もし生命体が何も感じないとしたら、様々な状況に対応することができません。また対応した後に感じが変化しないとしたら状況に適した対応を取ることができません。つまり生きているとは、動物であれ、植物であれ、感じて、応じて、変化することなのです。
この生命の本質とも言える機能を「体験過程」と言います。この言葉はフォーカシングの創始者であるアメリカの哲学者・心理学者ユージン・ジェンドリン(1926~2017)が実存哲学や現象学の研究と、「カウンセリング」を世に定着させたカール・ロジャーズたちとの共同研究の中から生み出されました。英語では「エクスペリエンシング(experiencing)」で、日本の心理学者村瀬孝雄氏によって「体験過程」と訳されました。
体験過程は生命の本質であり、主体そのもの、「私」そのものです。体験過程は主体性を持って状況と相互作用的に応答します。人の場合は自我意識があって、それも主体性を持って状況と渡り合っているように見えますが、自我意識が「正しい」と思ってやっていることがパワハラであったり、過剰な競争であったり、戦争であったりするのですから、これを生命の本質、主体そのものと言うにはちょっとはばかられます。
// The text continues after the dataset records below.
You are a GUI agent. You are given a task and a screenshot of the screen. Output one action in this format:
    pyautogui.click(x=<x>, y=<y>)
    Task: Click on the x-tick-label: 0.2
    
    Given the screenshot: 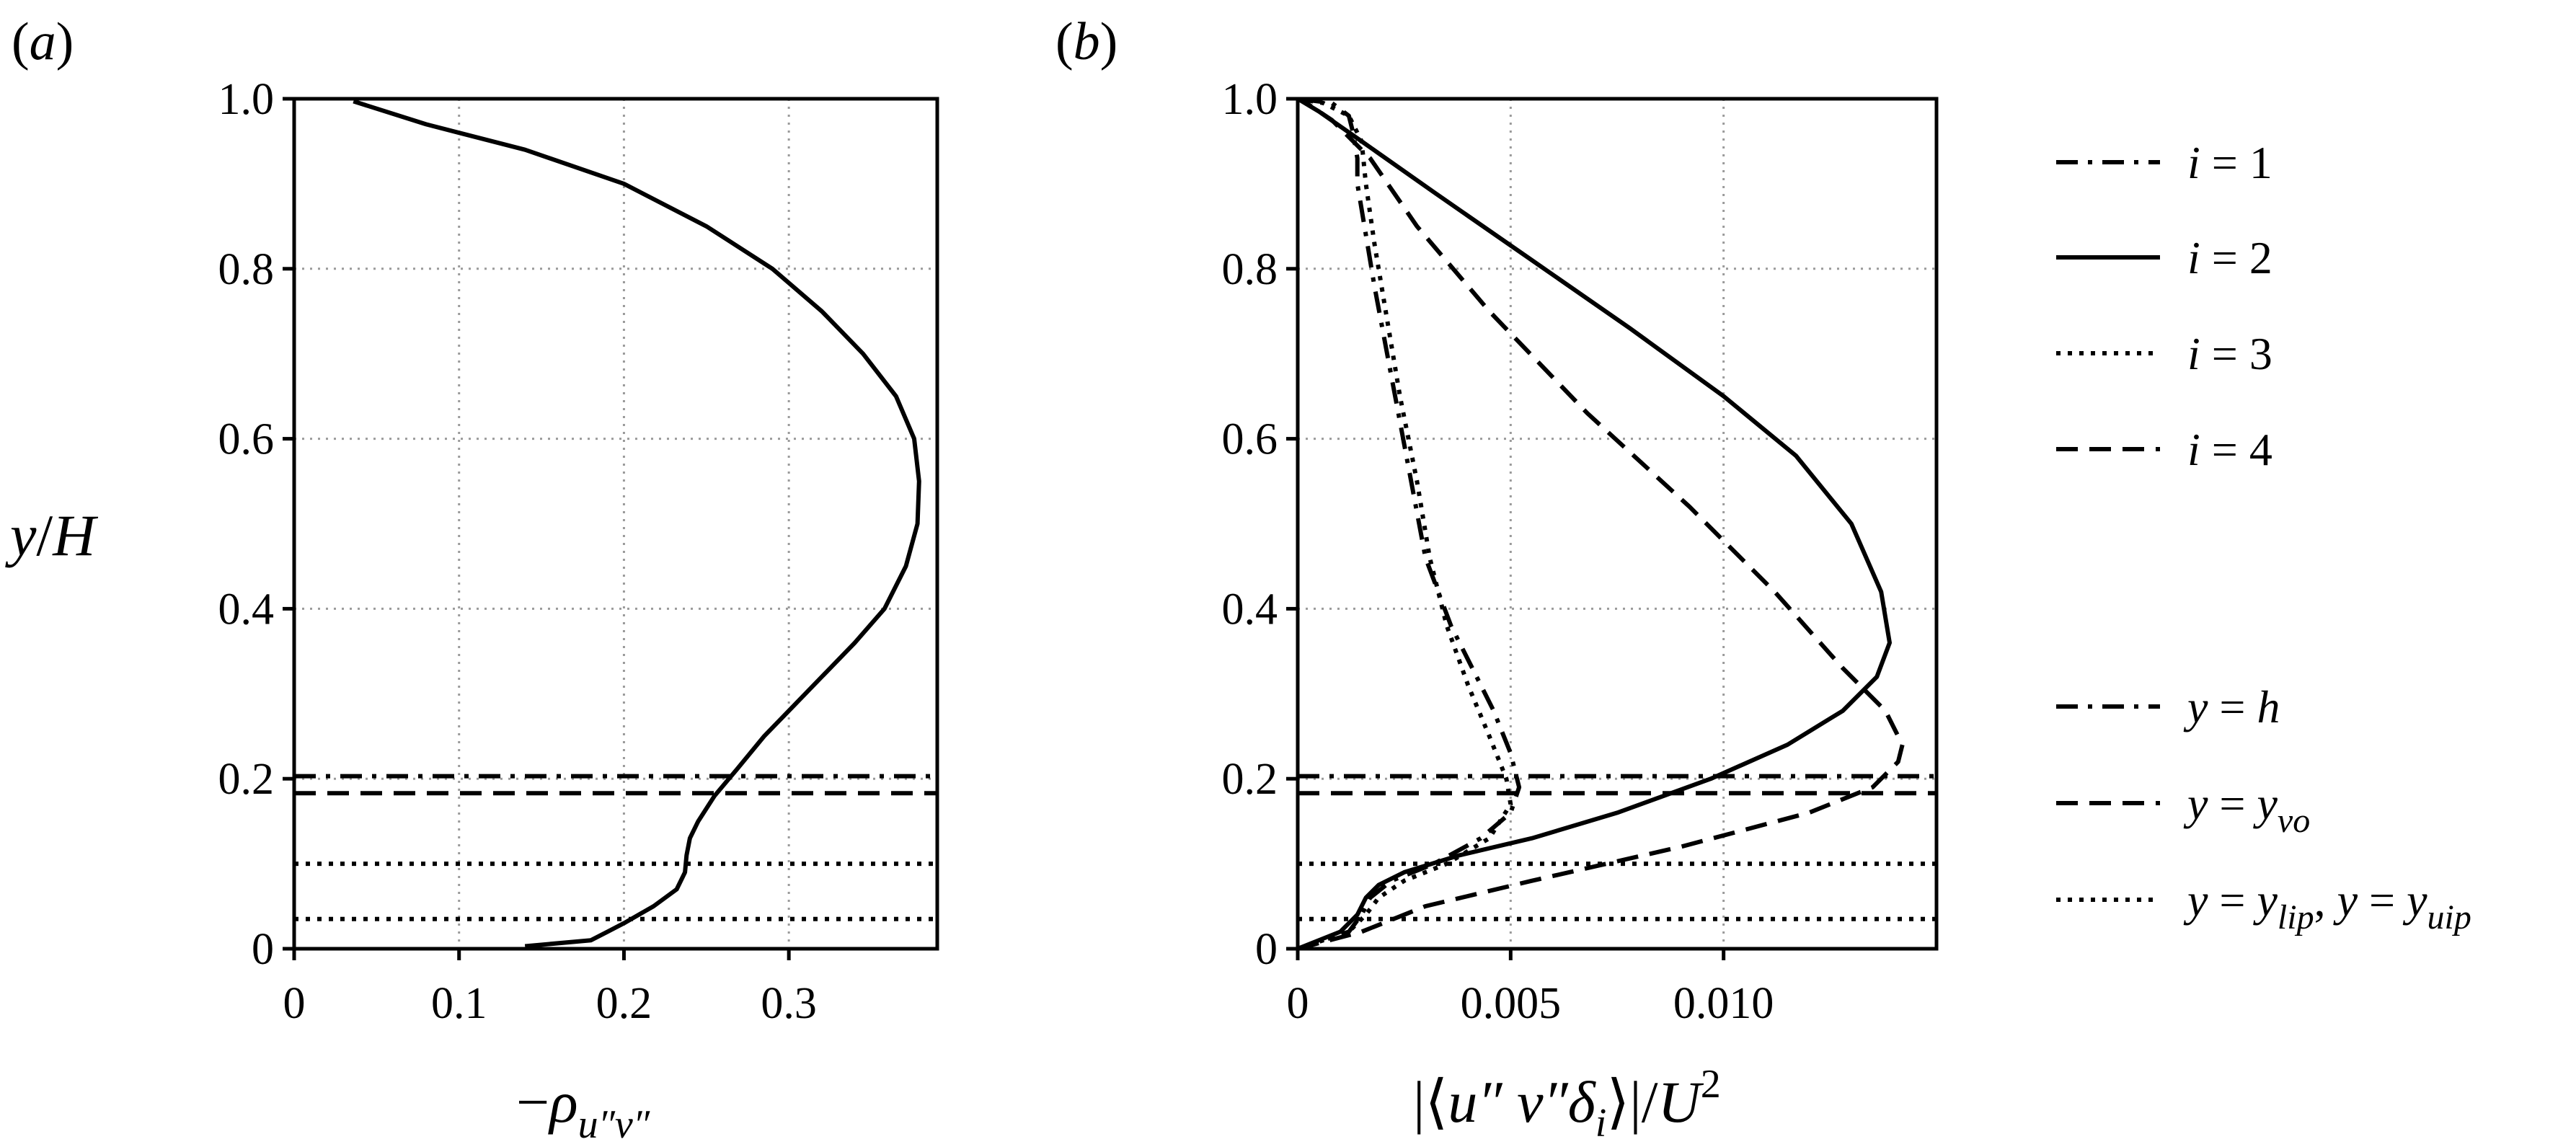 What is the action you would take?
    pyautogui.click(x=624, y=1004)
自我意識の背後で体験過程は自我意識がしでかす馬鹿げた所業に「はて?」と不全感や違和感を発しているのです。
ジェンドリンは体験過程がどのような性質を持ち、どのように変化していくのかということについて非常に緻密に説明しました。なにしろ “感じ”とは生モノですから、その記述は相当に大変です。しかし私たちは皆体験過程を持っているのですから、からだでは理解できるのです。仏教で「不立文字」として説明を避けたところが全て、余す所なく説明されているような印象です。
フォーカシングはこの体験過程を直に感じ取ることで新たな気づきを得る方法です。フォーカシングによって私たちは生命そのもの、主体そのものに触れることができます。
体験過程は常に柔然に機能しているわけではありません。何かに囚われることで凝り固まり、機能しない部分が出てきます。それが心の病理です。ですから、いかにして人をこの囚われの状態から抜け出させ、体験過程を再び機能し始めさせるかということがカウンセラーや援助者の役割なのです。ジェンドリンはこれに「体験過程療法」または「フォーカシング指向心理療法」と名付けています。療法家は体験過程が柔然に機能している人として、クライエントに向き合い、応答します。そしてお互いに変化していくのです。これは心理療法家に限らず誰でもできることであり、誰でも行うべきことであり、そしてとても奥深いことなのです。